From the fourth milleniurn B.P. up to the appearance of
an important culture characterised by fortified villages, a series of brilliant
cultures starting with the advanced neolithic and their megaliths dispersed
throughout the whole territory into sites with a strategic command of the
complex system of valleys, whose open and well communicated bottoms have proven
the existence of both pastoral and picker agricultural practices; activities
which in the second millenium bloomed into mining for the two principal minerals
offered by the Asturian sub-soil, (which had appeared for the first time in
the megaliths), gold and copper.
The originality of the products made from these materials was continued throughout
the whole of the bronze age, constantly adapting itself to the influences
which filtered through from the continental world and integrated into an evident
system of atlantic relations between the Iberian peninsula and Brittany and
the British Isles based on the ample reserves of gold and copper in Asturies,
the gold of Ireland and the tin of Cornwall, Brittany and Galicia.

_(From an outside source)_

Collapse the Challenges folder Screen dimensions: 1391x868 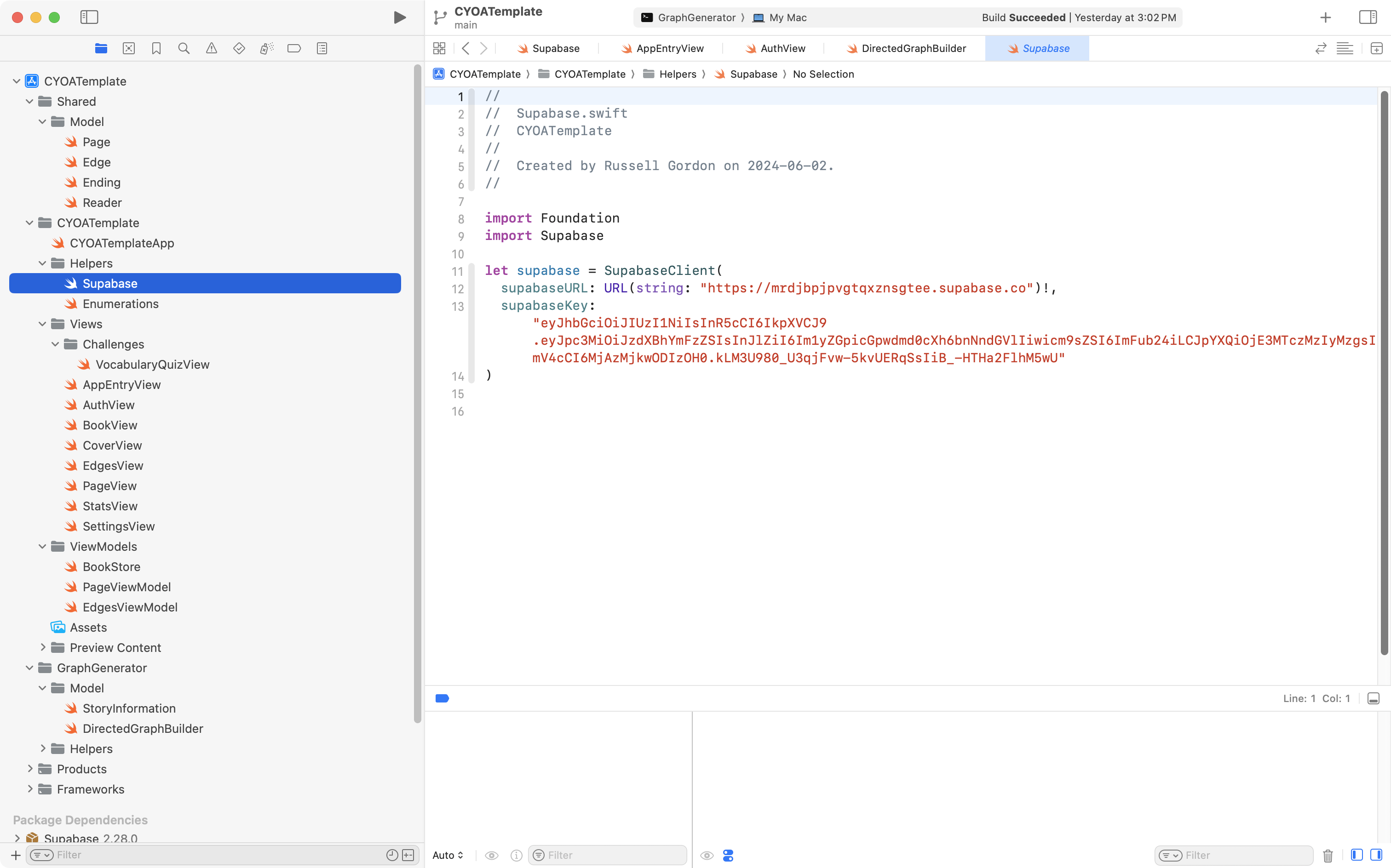click(x=55, y=344)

The stylistic similarity of metal objects found in the north-west cuadrant
of the peninsular would seem to confirm the existence of a generalised maritime
traffic in the Atlantic bronze age (about 1,000 years B.P.), commercial practices
in which Asturies occupied a strategic position, taking in the area between
the south of the peninsular and Brittany, which led to a permanent ongoing
interchange of manufacturing techniques and models.